Microsoft is notorious for giving you something that you don’t want. You had no choice but to use its browser because it came with the operating system. Google is following Microsoft in a similar fashion but in a different environment.
Google feels threatened according to most social media analysts because it hasn’t been able to capitalize in the current environment where Facebook and Twitter seem to be on top. When Google bought YouTube, I am sure they thought they hit a goldmine but as we know now, YouTube is more of a bandwidth junkie than anything else.
You have to give Google credit for mastering the web search and making billions selling advertising using a very simple no nonsense approach. Problem is, social media is changing everything and Google seems lost. We are no longer looking for products on Google, products are finding us using the social media. That really is the wave of the future and no I am not talking about Google wave here.
Google is working hard to come up with the next best thing and all bets are on the table concerning Google Wave. While we can all see what Google wants us to see, we are missing out on something bigger. Google is now more interested in digitizing old books and making money at the expense of publishers, writers and consumers.
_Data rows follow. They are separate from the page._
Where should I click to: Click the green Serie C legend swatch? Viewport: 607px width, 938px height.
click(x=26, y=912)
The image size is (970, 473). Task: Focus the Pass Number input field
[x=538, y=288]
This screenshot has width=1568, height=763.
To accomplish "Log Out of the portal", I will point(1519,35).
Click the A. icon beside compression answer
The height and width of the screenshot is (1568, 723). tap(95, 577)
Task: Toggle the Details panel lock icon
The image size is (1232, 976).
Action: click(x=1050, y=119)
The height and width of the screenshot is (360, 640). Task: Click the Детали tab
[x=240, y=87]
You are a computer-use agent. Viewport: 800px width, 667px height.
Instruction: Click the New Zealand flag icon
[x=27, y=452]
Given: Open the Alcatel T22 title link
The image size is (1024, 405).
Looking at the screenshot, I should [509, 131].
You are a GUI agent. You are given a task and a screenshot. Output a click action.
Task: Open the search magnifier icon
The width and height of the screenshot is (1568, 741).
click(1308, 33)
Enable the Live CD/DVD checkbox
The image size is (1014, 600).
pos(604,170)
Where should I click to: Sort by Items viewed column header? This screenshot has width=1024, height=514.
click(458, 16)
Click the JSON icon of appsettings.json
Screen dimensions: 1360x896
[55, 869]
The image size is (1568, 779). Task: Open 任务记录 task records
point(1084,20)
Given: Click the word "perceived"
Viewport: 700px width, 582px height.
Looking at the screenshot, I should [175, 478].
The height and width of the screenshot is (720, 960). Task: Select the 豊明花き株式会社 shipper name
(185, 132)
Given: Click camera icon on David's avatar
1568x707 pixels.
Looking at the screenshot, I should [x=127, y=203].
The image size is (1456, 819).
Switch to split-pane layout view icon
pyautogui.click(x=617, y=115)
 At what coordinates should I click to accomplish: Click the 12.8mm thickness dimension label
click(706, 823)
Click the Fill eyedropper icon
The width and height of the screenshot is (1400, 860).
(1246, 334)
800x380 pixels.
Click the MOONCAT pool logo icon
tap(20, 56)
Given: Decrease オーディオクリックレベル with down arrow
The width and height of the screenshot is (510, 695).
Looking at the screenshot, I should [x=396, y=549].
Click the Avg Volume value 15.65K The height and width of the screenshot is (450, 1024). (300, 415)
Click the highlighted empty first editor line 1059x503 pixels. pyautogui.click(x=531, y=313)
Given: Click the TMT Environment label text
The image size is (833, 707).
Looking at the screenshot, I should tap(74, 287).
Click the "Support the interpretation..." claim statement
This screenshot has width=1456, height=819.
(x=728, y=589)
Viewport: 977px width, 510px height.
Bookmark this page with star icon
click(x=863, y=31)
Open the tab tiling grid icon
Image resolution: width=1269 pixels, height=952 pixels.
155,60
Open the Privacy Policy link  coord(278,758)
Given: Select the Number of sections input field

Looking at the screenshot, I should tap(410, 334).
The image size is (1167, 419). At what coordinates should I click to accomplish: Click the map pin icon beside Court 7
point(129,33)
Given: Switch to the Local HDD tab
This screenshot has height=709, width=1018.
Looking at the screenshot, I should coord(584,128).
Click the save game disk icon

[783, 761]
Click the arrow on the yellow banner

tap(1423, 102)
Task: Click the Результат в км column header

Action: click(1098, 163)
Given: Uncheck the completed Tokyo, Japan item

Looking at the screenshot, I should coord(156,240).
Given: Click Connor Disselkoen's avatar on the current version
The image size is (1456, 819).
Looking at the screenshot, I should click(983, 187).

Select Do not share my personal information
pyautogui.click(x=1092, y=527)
San Jose Mercury News interviewed the guy who is fighting for all of us, his name is Gary Reback. The anti-trust lawyer who defended our interests against Microsoft is now working with Microsoft and Amazon to prevent Google from creating book publishing monopoly.
Google defeated Mapquest by using the same technique that Microsoft used against Netscape. Gary Reback says:
“It used to be Mapquest had maps and Google had maps, and then Google came out with Google Maps, which was a great service. But people liked Mapquest and Yahoo, and so when you typed into the Google search engine an address, it would give you the URLs for all three. But then they started promoting their own map service, and so they put their own map service to the top, and then they stopped listing the other two entirely. Well, are they going to do the same thing for books?”
My answer to that question would be, probably yes. If social media is going to take over the advertising opportunities that Google so heavily relies on, why will Google just sit aside and not do anything? What do you think? Are you okay with Google slowly taking over all the aspects of your online life? Is it fair?